[Start of Attachment]

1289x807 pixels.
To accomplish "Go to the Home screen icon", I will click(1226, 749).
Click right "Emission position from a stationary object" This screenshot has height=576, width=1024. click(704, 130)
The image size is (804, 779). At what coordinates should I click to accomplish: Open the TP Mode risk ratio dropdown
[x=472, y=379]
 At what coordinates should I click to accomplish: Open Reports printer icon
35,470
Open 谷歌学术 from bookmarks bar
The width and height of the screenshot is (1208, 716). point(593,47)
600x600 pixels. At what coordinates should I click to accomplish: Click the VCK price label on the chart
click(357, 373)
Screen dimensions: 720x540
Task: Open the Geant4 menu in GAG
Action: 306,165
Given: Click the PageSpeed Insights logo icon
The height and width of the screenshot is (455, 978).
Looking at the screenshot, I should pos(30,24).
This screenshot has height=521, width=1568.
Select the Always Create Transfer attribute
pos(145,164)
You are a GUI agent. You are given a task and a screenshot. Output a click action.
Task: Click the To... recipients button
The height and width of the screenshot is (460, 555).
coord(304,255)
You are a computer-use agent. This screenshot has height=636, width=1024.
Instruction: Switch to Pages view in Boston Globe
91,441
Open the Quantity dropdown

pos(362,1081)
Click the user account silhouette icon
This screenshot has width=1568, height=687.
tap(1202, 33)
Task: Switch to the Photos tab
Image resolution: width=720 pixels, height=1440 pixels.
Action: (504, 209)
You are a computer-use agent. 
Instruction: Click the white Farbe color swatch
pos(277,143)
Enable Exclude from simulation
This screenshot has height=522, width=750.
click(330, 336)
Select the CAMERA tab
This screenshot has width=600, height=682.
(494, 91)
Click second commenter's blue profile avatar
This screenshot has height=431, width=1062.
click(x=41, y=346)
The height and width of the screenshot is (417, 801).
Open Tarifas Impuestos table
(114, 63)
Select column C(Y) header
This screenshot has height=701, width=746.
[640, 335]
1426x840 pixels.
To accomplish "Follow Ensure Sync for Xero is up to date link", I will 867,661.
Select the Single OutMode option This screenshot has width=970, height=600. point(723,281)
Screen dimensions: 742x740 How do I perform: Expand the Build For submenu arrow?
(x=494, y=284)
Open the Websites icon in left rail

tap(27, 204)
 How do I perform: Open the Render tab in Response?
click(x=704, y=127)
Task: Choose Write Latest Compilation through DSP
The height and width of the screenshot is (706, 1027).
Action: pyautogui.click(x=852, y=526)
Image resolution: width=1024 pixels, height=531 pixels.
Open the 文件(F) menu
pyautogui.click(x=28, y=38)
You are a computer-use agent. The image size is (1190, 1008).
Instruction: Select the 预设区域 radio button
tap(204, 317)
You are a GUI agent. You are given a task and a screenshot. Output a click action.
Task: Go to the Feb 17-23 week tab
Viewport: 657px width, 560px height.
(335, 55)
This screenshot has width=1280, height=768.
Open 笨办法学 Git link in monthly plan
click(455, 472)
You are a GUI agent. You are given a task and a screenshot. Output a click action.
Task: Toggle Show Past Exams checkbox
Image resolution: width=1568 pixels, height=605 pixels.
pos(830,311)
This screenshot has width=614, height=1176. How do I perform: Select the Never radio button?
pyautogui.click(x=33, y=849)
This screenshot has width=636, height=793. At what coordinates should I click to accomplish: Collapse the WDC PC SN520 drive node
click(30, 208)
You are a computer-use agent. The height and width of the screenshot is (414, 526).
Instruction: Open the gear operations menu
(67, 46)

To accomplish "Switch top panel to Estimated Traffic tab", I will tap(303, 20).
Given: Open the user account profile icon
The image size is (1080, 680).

[End of Attachment]

| WHAT IS BEING ASKED |
Write the data out once more. Keep every word the same.

| SOLUTION |
1289x807 pixels.
To accomplish "Go to the Home screen icon", I will click(1226, 749).
Click right "Emission position from a stationary object" This screenshot has height=576, width=1024. click(704, 130)
The image size is (804, 779). At what coordinates should I click to accomplish: Open the TP Mode risk ratio dropdown
[x=472, y=379]
 At what coordinates should I click to accomplish: Open Reports printer icon
35,470
Open 谷歌学术 from bookmarks bar
The width and height of the screenshot is (1208, 716). point(593,47)
600x600 pixels. At what coordinates should I click to accomplish: Click the VCK price label on the chart
click(357, 373)
Screen dimensions: 720x540
Task: Open the Geant4 menu in GAG
Action: 306,165
Given: Click the PageSpeed Insights logo icon
The height and width of the screenshot is (455, 978).
Looking at the screenshot, I should pos(30,24).
This screenshot has height=521, width=1568.
Select the Always Create Transfer attribute
pos(145,164)
You are a GUI agent. You are given a task and a screenshot. Output a click action.
Task: Click the To... recipients button
The height and width of the screenshot is (460, 555).
coord(304,255)
You are a computer-use agent. This screenshot has height=636, width=1024.
Instruction: Switch to Pages view in Boston Globe
91,441
Open the Quantity dropdown

pos(362,1081)
Click the user account silhouette icon
This screenshot has width=1568, height=687.
tap(1202, 33)
Task: Switch to the Photos tab
Image resolution: width=720 pixels, height=1440 pixels.
Action: (504, 209)
You are a computer-use agent. 
Instruction: Click the white Farbe color swatch
pos(277,143)
Enable Exclude from simulation
This screenshot has height=522, width=750.
click(330, 336)
Select the CAMERA tab
This screenshot has width=600, height=682.
(494, 91)
Click second commenter's blue profile avatar
This screenshot has height=431, width=1062.
click(x=41, y=346)
The height and width of the screenshot is (417, 801).
Open Tarifas Impuestos table
(114, 63)
Select column C(Y) header
This screenshot has height=701, width=746.
[640, 335]
1426x840 pixels.
To accomplish "Follow Ensure Sync for Xero is up to date link", I will 867,661.
Select the Single OutMode option This screenshot has width=970, height=600. point(723,281)
Screen dimensions: 742x740 How do I perform: Expand the Build For submenu arrow?
(x=494, y=284)
Open the Websites icon in left rail

tap(27, 204)
 How do I perform: Open the Render tab in Response?
click(x=704, y=127)
Task: Choose Write Latest Compilation through DSP
The height and width of the screenshot is (706, 1027).
Action: pyautogui.click(x=852, y=526)
Image resolution: width=1024 pixels, height=531 pixels.
Open the 文件(F) menu
pyautogui.click(x=28, y=38)
You are a computer-use agent. The image size is (1190, 1008).
Instruction: Select the 预设区域 radio button
tap(204, 317)
You are a GUI agent. You are given a task and a screenshot. Output a click action.
Task: Go to the Feb 17-23 week tab
Viewport: 657px width, 560px height.
(335, 55)
This screenshot has width=1280, height=768.
Open 笨办法学 Git link in monthly plan
click(455, 472)
You are a GUI agent. You are given a task and a screenshot. Output a click action.
Task: Toggle Show Past Exams checkbox
Image resolution: width=1568 pixels, height=605 pixels.
pos(830,311)
This screenshot has width=614, height=1176. How do I perform: Select the Never radio button?
pyautogui.click(x=33, y=849)
This screenshot has width=636, height=793. At what coordinates should I click to accomplish: Collapse the WDC PC SN520 drive node
click(30, 208)
You are a computer-use agent. The height and width of the screenshot is (414, 526).
Instruction: Open the gear operations menu
(67, 46)

To accomplish "Switch top panel to Estimated Traffic tab", I will tap(303, 20).
Given: Open the user account profile icon
The image size is (1080, 680).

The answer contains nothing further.